Are we that much thirstier or hungrier than we used to be?
That's a really big gulp
You can't order a Supersize soda at McDonald's anymore, but the fast-food giant recently introduced the Hugo, pouring in at a bladder-busting 42-ounces and 410-calories. Last year Wendy's rolled out its own 42-ounce version and Burger King also promotes a 42-ounce King Size soda. 7-Eleven offers the 64-ounce Double Gulp soda — a half-gallon, nearly 800-calorie drink marketed for one person. And Starbucks sells jumbo-sized coffee drinks, such as the Venti Frappuccino Strawberries and Crème which contains well over 600 calories.
The problem is, people tend to eat or drink what's in front of them. We also significantly underestimate how many calories we consume. But even when consumers try to do right by their diets by choosing a small or medium of something at a fast-food chain, they may be getting more than they expect.
Wendy's dropped the fattening-sounding Biggie sodas and Great Biggie french fries and went back to small, medium, and large sizes. But it was just a marketing gimmick. What was a medium order of french fries is now a small; the Biggie became a medium, and the Great Biggie became a large. Instead of a Biggie soda, you can order a large drink — but large is now 42 ounces, 10 ounces larger than it was a year ago as the Biggie.

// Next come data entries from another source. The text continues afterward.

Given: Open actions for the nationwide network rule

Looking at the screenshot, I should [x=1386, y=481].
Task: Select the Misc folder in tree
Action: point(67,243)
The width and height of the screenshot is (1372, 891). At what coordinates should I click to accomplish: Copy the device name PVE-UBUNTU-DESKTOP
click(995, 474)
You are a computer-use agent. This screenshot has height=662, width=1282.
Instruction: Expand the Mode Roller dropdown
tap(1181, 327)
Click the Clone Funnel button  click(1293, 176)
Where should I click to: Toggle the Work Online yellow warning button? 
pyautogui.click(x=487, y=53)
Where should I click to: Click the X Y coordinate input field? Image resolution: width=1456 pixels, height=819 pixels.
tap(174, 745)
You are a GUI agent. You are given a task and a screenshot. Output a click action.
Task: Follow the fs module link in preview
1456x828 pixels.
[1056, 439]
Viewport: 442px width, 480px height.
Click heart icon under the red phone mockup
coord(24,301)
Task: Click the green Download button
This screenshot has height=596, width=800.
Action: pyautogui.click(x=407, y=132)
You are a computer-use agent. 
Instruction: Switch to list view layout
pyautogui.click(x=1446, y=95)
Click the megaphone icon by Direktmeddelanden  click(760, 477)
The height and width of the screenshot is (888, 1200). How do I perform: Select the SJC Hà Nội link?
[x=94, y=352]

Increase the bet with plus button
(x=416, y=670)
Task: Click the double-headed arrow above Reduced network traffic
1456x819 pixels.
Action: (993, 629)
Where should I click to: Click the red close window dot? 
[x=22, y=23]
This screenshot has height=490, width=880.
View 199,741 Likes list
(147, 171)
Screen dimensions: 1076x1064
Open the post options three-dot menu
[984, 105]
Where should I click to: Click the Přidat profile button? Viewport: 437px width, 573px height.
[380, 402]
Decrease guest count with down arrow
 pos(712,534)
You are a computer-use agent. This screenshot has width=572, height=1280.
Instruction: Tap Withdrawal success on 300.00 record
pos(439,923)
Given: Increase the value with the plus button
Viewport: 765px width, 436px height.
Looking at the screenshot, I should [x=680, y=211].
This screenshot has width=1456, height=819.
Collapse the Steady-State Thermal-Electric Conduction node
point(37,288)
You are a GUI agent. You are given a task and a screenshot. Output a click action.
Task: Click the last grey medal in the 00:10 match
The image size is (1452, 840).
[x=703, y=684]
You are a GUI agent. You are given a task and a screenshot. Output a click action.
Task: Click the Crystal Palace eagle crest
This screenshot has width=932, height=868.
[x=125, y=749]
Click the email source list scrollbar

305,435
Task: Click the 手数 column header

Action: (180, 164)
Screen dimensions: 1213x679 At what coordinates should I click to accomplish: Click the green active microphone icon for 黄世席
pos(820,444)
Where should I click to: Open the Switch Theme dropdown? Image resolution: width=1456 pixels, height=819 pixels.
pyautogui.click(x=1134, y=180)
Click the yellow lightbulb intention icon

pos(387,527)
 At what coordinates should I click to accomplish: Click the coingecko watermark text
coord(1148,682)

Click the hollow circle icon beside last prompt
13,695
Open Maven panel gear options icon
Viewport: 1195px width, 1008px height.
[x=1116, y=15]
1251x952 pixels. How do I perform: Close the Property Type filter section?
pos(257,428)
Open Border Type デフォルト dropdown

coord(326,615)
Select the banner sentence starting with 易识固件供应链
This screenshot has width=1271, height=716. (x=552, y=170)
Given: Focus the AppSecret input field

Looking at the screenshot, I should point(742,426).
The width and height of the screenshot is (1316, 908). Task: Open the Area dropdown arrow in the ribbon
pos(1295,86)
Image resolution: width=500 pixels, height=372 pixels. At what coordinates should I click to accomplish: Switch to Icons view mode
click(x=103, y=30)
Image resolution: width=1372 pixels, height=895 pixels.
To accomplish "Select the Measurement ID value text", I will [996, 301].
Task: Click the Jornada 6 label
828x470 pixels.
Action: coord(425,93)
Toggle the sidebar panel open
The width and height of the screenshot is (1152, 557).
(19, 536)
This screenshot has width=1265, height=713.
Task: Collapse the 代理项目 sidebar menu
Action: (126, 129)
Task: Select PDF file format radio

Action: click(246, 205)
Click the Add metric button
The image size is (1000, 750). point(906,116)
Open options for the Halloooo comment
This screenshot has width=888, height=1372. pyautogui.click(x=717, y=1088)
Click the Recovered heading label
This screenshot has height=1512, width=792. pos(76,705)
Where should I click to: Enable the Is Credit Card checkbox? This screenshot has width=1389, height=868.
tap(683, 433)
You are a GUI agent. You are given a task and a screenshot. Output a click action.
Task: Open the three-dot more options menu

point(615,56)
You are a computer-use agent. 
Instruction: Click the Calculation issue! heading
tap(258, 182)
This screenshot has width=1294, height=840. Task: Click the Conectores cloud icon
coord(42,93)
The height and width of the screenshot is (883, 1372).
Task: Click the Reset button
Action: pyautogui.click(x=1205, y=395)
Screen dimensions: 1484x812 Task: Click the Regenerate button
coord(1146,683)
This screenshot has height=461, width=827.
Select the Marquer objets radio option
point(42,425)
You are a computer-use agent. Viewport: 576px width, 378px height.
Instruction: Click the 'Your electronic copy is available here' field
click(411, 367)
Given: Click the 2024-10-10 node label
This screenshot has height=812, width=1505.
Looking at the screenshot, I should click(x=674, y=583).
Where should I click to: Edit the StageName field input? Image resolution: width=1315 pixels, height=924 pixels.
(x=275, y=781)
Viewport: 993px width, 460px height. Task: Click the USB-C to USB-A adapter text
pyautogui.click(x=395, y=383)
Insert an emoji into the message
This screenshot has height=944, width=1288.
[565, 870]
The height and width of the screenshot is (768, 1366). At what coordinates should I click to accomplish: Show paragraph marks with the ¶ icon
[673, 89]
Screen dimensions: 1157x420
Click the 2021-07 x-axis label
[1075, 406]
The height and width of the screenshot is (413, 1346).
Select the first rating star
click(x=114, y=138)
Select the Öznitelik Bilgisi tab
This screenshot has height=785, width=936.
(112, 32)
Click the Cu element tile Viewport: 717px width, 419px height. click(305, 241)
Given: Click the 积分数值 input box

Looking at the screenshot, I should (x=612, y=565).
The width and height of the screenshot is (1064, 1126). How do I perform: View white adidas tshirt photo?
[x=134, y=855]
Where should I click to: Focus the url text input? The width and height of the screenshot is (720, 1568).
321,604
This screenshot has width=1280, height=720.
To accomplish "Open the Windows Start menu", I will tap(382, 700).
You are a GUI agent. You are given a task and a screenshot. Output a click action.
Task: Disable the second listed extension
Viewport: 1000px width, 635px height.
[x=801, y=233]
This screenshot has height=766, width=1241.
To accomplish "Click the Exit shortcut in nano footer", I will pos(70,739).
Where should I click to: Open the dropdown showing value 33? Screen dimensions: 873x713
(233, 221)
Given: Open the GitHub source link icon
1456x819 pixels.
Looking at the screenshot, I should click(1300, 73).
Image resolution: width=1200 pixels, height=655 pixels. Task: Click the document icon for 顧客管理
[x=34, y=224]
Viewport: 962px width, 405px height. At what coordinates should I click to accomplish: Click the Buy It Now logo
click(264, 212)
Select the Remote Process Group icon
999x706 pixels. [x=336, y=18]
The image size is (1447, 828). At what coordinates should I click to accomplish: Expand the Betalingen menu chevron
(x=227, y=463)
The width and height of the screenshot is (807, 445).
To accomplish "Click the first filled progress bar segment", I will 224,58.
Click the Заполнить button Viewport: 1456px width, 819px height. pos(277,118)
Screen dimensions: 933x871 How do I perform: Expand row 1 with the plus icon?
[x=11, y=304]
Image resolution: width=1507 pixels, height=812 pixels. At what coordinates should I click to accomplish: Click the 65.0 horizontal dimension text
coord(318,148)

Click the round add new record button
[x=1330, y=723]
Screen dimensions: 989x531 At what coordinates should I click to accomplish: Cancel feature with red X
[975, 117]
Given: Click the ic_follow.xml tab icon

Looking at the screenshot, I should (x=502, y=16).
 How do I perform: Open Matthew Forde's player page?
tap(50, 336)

To be fair, some restaurants have tried to scale it back. When Ruby Tuesday cut serving sizes in 2004, customers balked, and the big portions returned.
But that's because consumers are programmed into thinking that bigger size means bigger value. Larger portions are presented as a bargain for consumers because they're relatively cheap for restaurants to offer. Food costs less than other operating costs such as rent, staff, and equipment.
Big servings are not going away any time soon, but you don’t have to be a victim of portion distortion. Here are some strategies to try:
- Steer clear of large, jumbo and king size orders. Even a medium portion can be big, so share it with a friend. Better yet, opt for the small.
- Eat half of what you order. Ask for a doggie bag and enjoy the rest on another day.
- Have a bottle of water or diet soda instead of a regular sugar-laden soda.
- Order a side salad with your meal.
- Savor your food and eat more slowly. Put your fork down between bites. This will help you eat less.
Lisa R. Young, Ph.D., R.D. author of "The Portion Teller Plan: The No-Diet Reality Guide to Eating, Cheating, and Losing Weight permanently" (Broadway, 2005) is a nutritionist in private practice in New York City and an adjunct professor at New York University.